On a sign you’ve posted, you acknowledge that you’re still working out the kinks of your “Dawg” operation. We admire your honesty. We didn’t realize there’s much more to making hot dogs than sliding pressed-meat tubes into boiling water. And you’ve certainly made it so with your fixings bar of buttery mushrooms and fruit chutneys.
That being said, we got a problem with the veggie dog.
Let’s start with the taste. It’s a taste that brings back bad memories of the first tofu dogs we tried—-the pudgy, oversoft, mealy tofu dogs of ’94. Thankfully, your fake dogs aren’t burdened by an tough outer skin. But they still are the equivalent of Burger King’s veggie burger—-you know, the ones still using watercress. That might seem harsh, but tofu dogs have come a long way. Might we suggest experimenting with a veggie-sausage-type product?

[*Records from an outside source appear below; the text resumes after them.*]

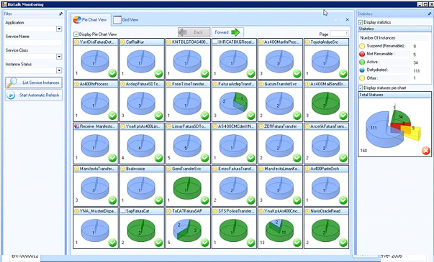Click the pin icon on Filter panel

pyautogui.click(x=60, y=14)
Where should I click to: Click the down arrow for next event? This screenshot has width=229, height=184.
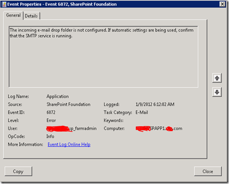pyautogui.click(x=217, y=92)
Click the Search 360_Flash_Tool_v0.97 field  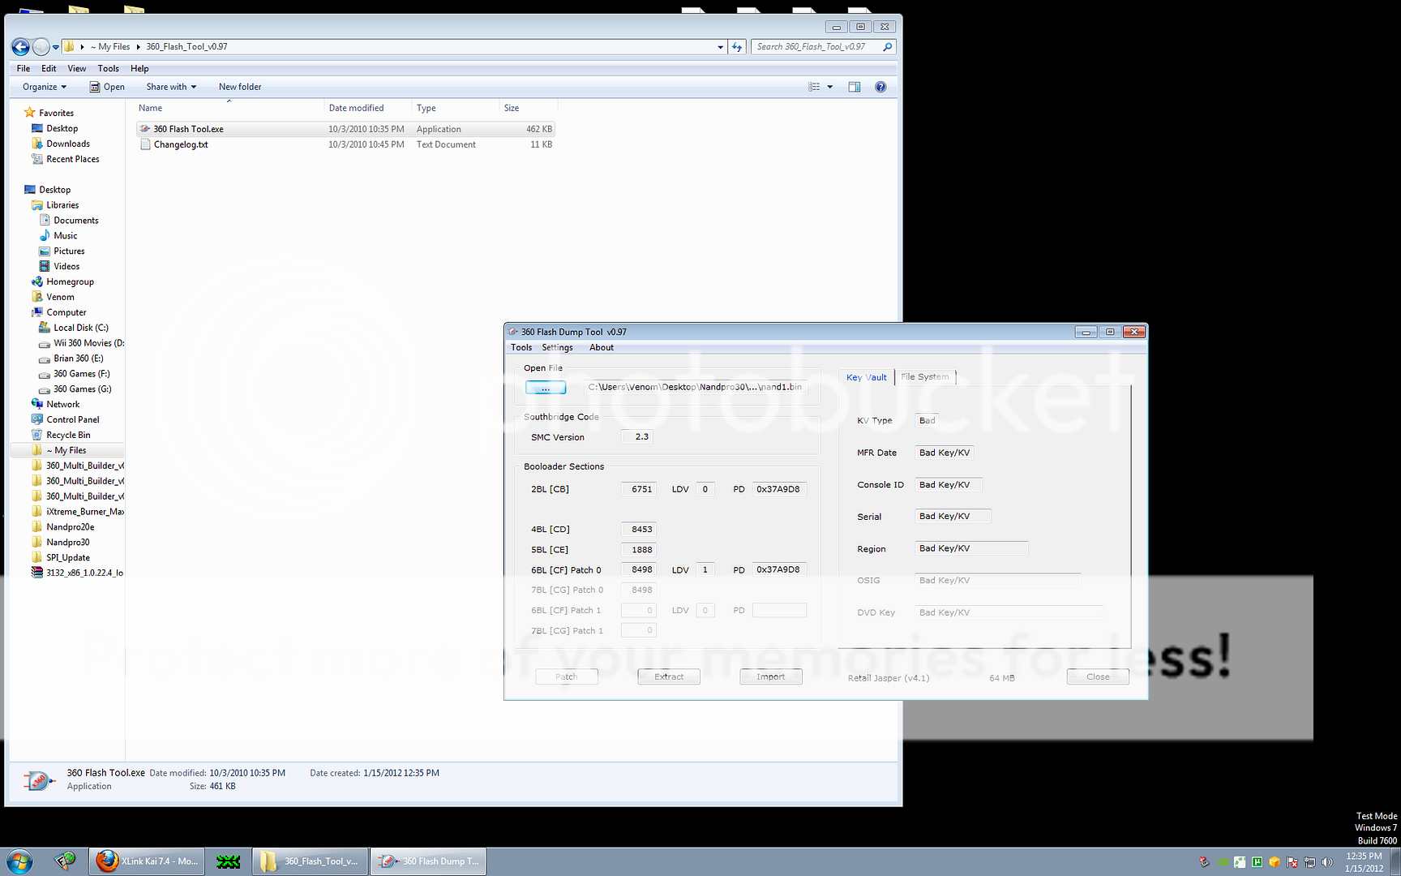(x=817, y=47)
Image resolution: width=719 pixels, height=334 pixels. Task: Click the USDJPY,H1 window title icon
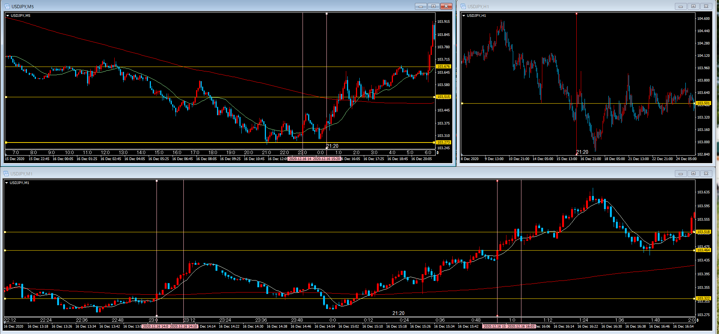463,6
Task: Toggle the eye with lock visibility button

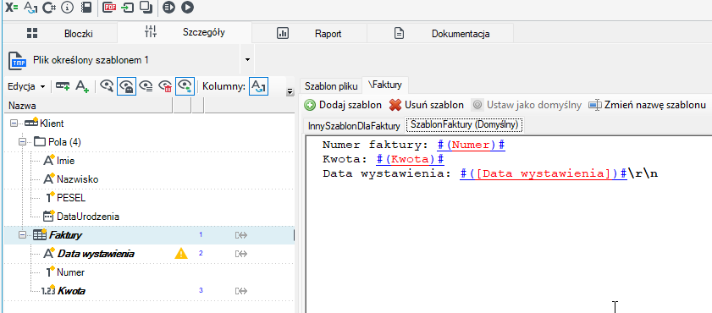Action: pos(127,86)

Additionally, don’t you think the price is just a little bit steep? You’re charging $4.50 plus tax for a sausage that’s made out of beans and over $6 if we want to take it “uptown” with lentil-veggie chili. It only takes 30 seconds to consume one of these veggie dogs but over 30 minutes for us to make enough money to buy one. When compared to the more substantial offerings of the neighboring Amsterdam Falafelshop, this is kind of a raw deal.
Also, do you have to call it a “Virgin Dog”? Please don’t make us say that out loud, OK? It feels a little creepy for one thing, but it also unnecessarily implies wussiness. No, we’re not about to spend $20 to eat your “Kobe Bryant” dog—-deal with it.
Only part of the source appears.